─── Data shown

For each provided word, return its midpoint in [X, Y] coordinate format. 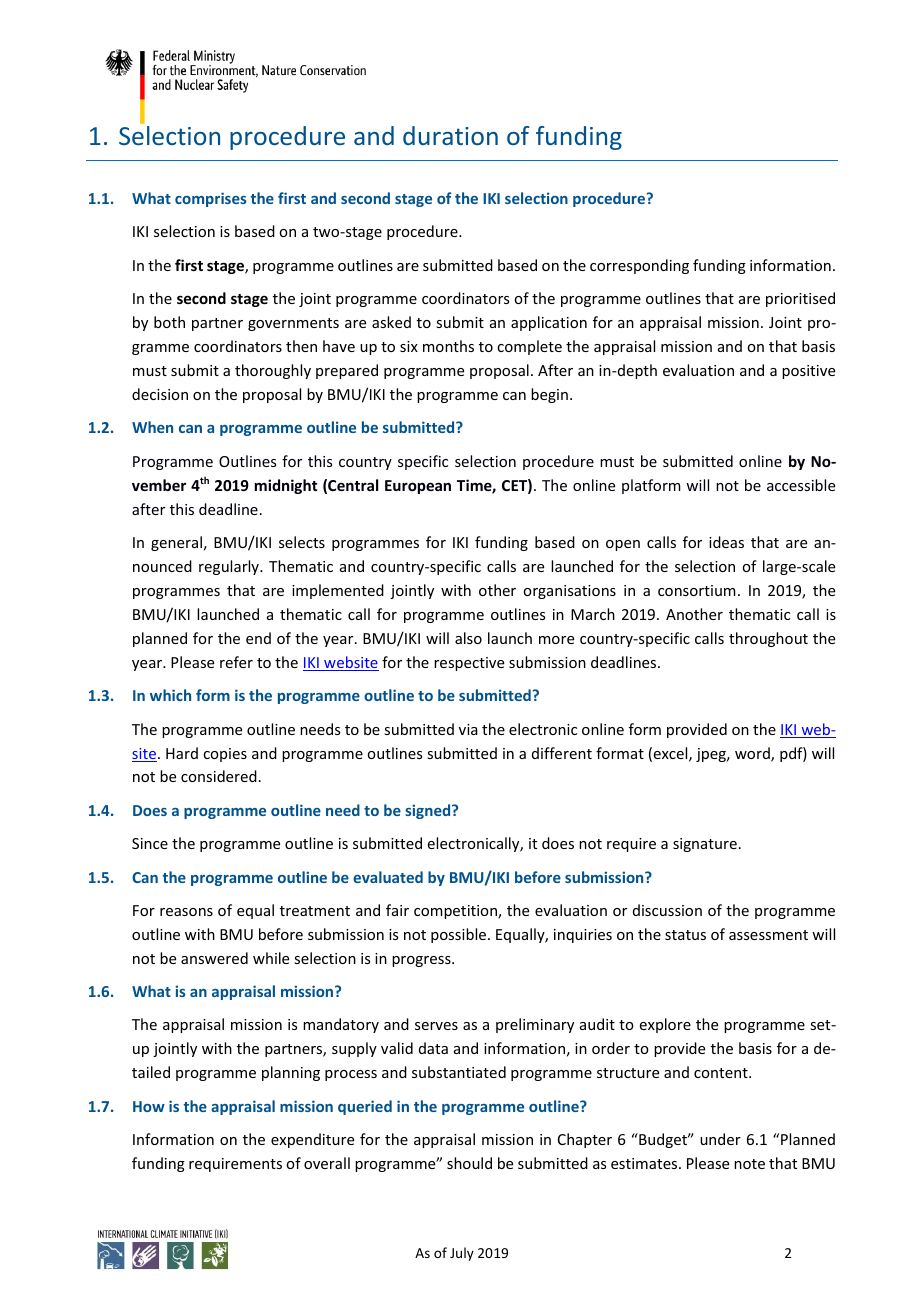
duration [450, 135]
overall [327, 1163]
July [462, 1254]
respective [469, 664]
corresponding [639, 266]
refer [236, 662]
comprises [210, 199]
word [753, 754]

──────
─── Data shown

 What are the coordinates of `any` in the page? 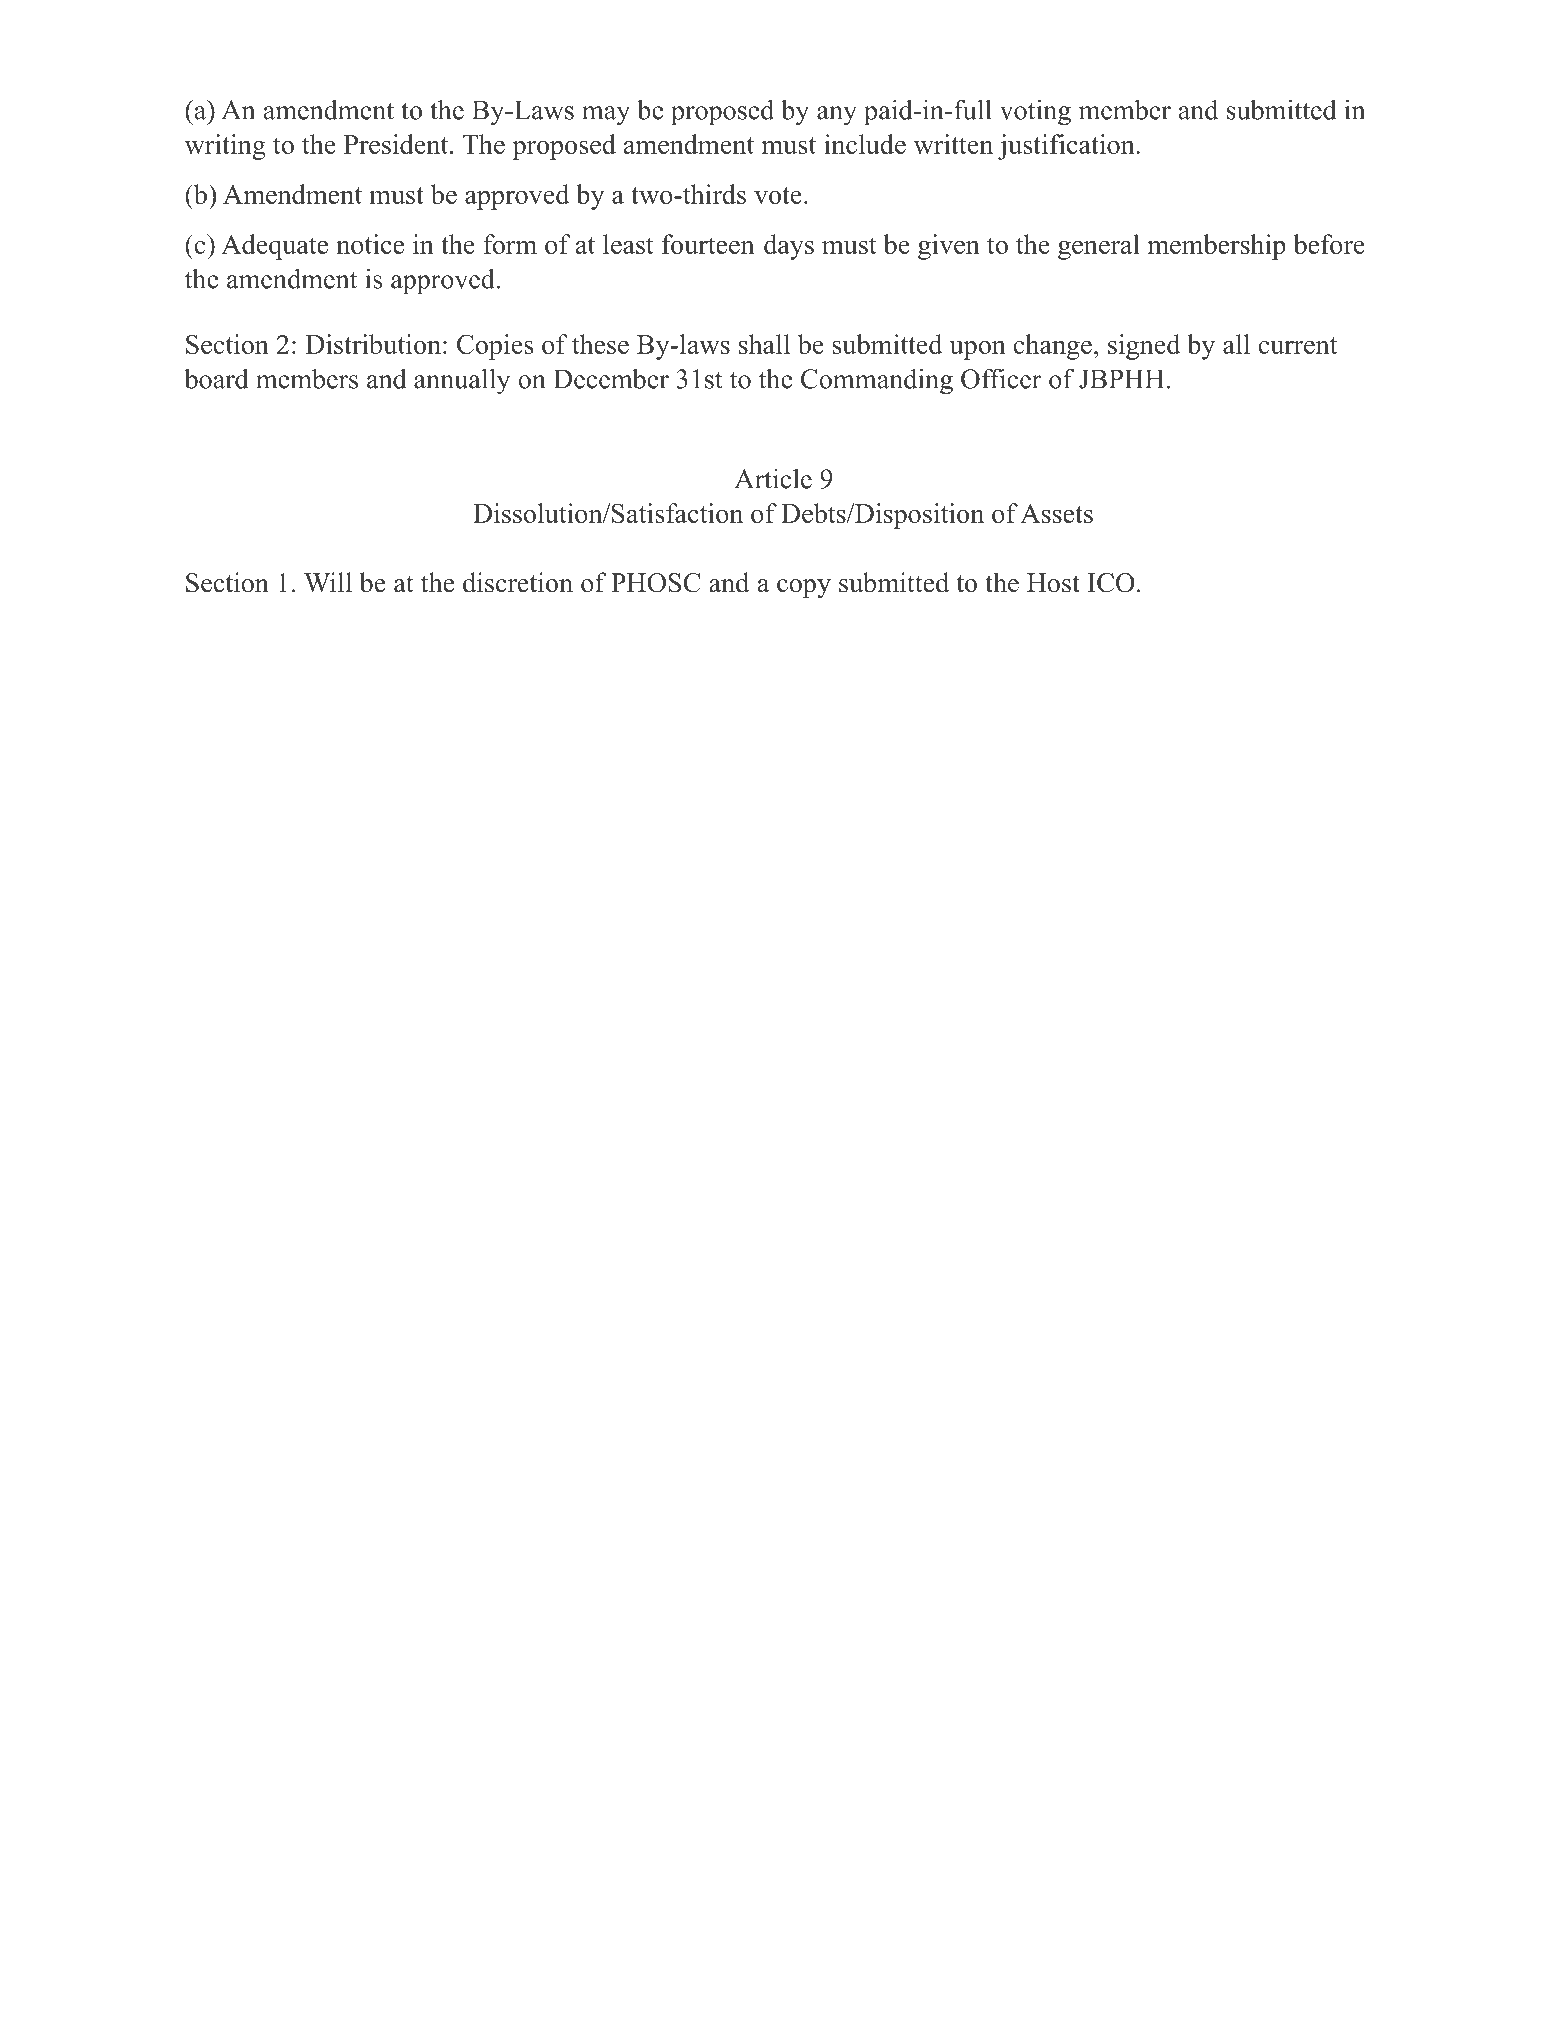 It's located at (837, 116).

──────
─── Data shown

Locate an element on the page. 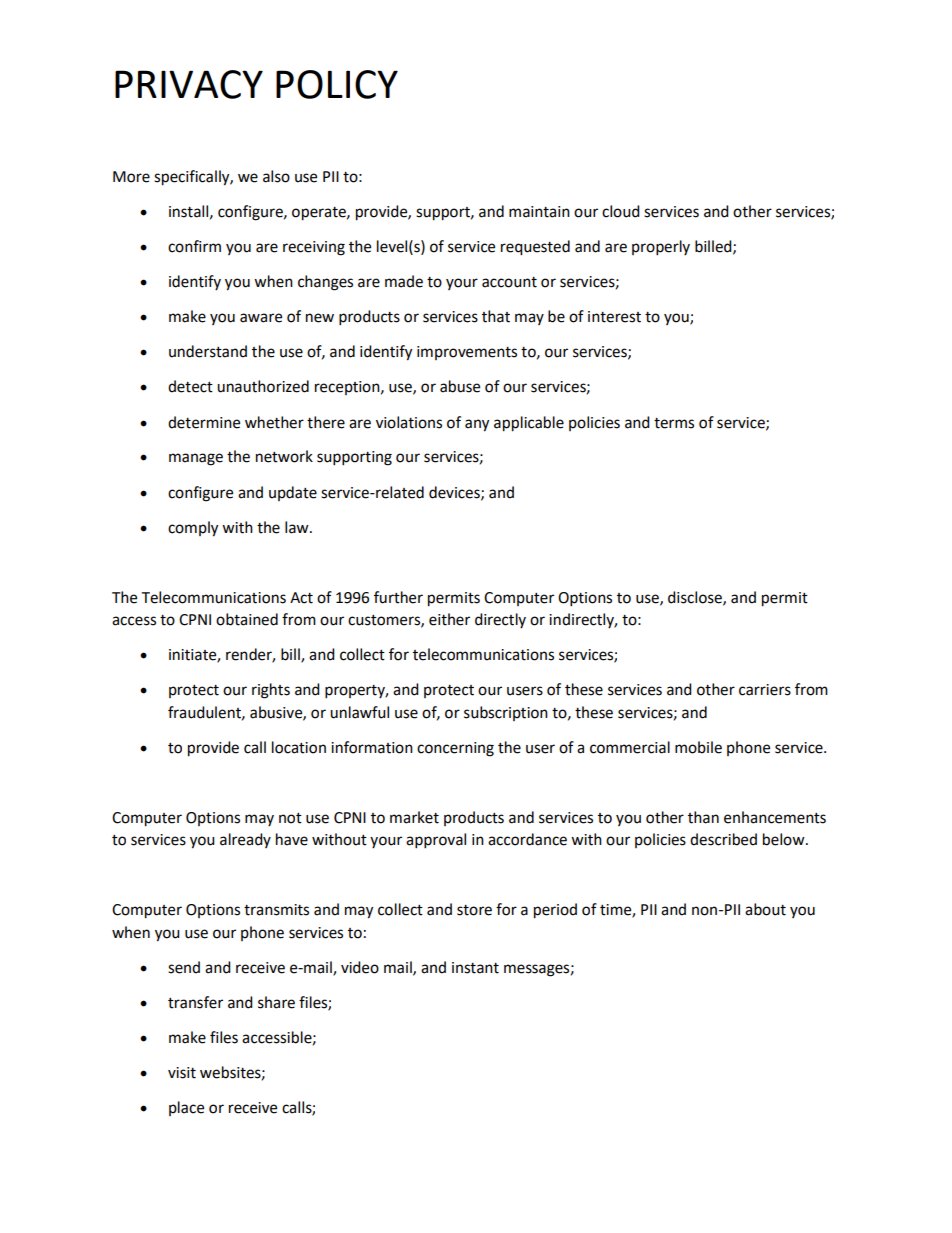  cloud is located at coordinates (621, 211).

──────

Render everything from the line that contains "respective [469, 664]" down to the line that contains "word [753, 754]", both included, as a Markdown table with the columns No. and Text. Put each line in its own row with its row number, and leave out any blank lines.

| No. | Text |
|---|---|
| 1 | respective [469, 664] |
| 2 | corresponding [639, 266] |
| 3 | refer [236, 662] |
| 4 | comprises [210, 199] |
| 5 | word [753, 754] |